Question: I am currently studying as a vet tech and have interesting questions that you may be able to help with.   I have a 16 yr MSF. I have many indicators of iron toxicity, the first being my demographics; I live in NH, secondly has dermatological signs of systemic imbalances including his mane and tail have been in the past very red. The reason why we removed iron from his diet was firstly a debiliating case of scratches that was remedied through removing iron from his feed. He is now getting:

Hay by weight for him is 18 -201bs daily while monitoring weight during winter. Orchard grass pasture in summer grazing muzzle always used  

4 0z. timothy pellets 

1/4 cups Omegashine ground flax

fed by label instructions:

Uckele: zinc pellets, copper pellets,  Lysine

Elevate SE/d-alpha-tocopherol acetate (natural vitamin E), selenium yeast, dextrose.

Magnesium 1/2 t

My continuing concern is in his seasonal change in performance. I am completely convinced that it is not IR or if it is it is due to damage of the liver and/or liver taxation. Additionally my reasoning is based upon his dermatological issues that are related to shedding, not foraging. Also, his lethargy is most prevalent after a summer on pasture always wearing a grazing muzzle, whereas the winter and spring he is more motivated when on hay.

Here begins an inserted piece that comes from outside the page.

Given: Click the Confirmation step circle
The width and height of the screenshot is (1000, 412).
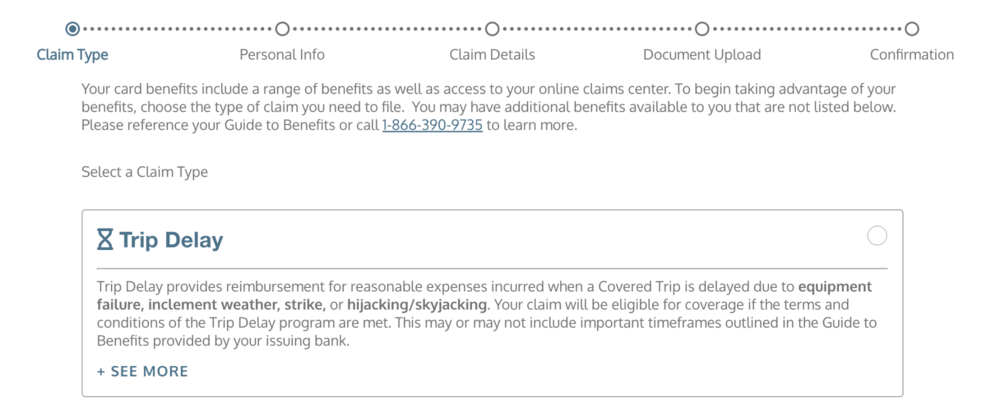Looking at the screenshot, I should pyautogui.click(x=912, y=28).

Given this information I'm asking you if my plan is sound. Remember, I am a vet tech student that has limited funds and understand that typically a full blood and liver enzyme test would be the first step, however I do not have that financial luxury. Blood test in the past have not revealed to our physicians an iron toxicity/liver disease. However his scratches were (the most concerning dermatological issues)  remedied.

My plan is to treat with the only non pharmaceutical treatment I have found, a product called milk thistle. My reasoning for the herb as apposed to the liquid is education I have received has stated that he would absorb through his secum more directly to his liver than if he was to have the liquid which may be absorbed through the stomach. Do you agree?

After treatment do you suggest supplementing vitamin C to aid in future iron absorption?

Dr. Kellon:  You are certainly correct that you live in a high risk area for excessive iron intake and the coat changes, and infections you describe are common signs of iron overload and accompanying zinc and copper deficiency.

The hay made from high iron grasses is just as high, sometimes higher because of surface contamination, so other problems seen when on pasture are unlikely to be iron related.  You shouldn't guess about IR.  The test is inexpensive especially if you pull the blood and process the sample yourself, ask the practice just to bill you lab cost: 


It may be that your horse just likes cool/cold weather better (most do), but there are two other conditions that may cause fall lethargy. Lyme disease flares are very common in the fall.  There is also a natural fall rise in the hormone ACTH, which causes cortisol release and worsens IR.  This becomes larger as the horse ages.


Your supplement choices are good, but a hay analysis would be useful in telling you how much you need to supplement.  The sun really is involved in coat discoloration over the summer, but it happens because of insufficient melatin pigment, which requires copper and zinc.  You should also add an iodine source such as Ocean K to your supplements.


Normal liver indices on blood work means the liver has not been damaged enough to compromise its function.


Routine bloodwork can't diagnose iron overload. The only way to diagnose iron overload by blood work is with the iron scan at Kansas State University. You need iron, TIBC and ferritin, with ferritin being the most important test:


Note: Sample handling is very important.


There is some evidence the silimarin found in Milk Thistle can chelate iron and it is also an excellent antioxidant to protect the tissues.  However, to get a therapeutic amount from the whole herb you would have to feed around 6 to 12 ounces per day.  It would be more economical to get a standardized product in bulk, such as: a generous teaspoon once or twice a day will do it.  Also need to continue to supplement trace minerals.


Vitamin C should not be used in this situation. You will never remove even close to the total amount of iron stored in the body and the horse will be continuing to ingest a high iron diet.  Vitamin C enhances iron absorption.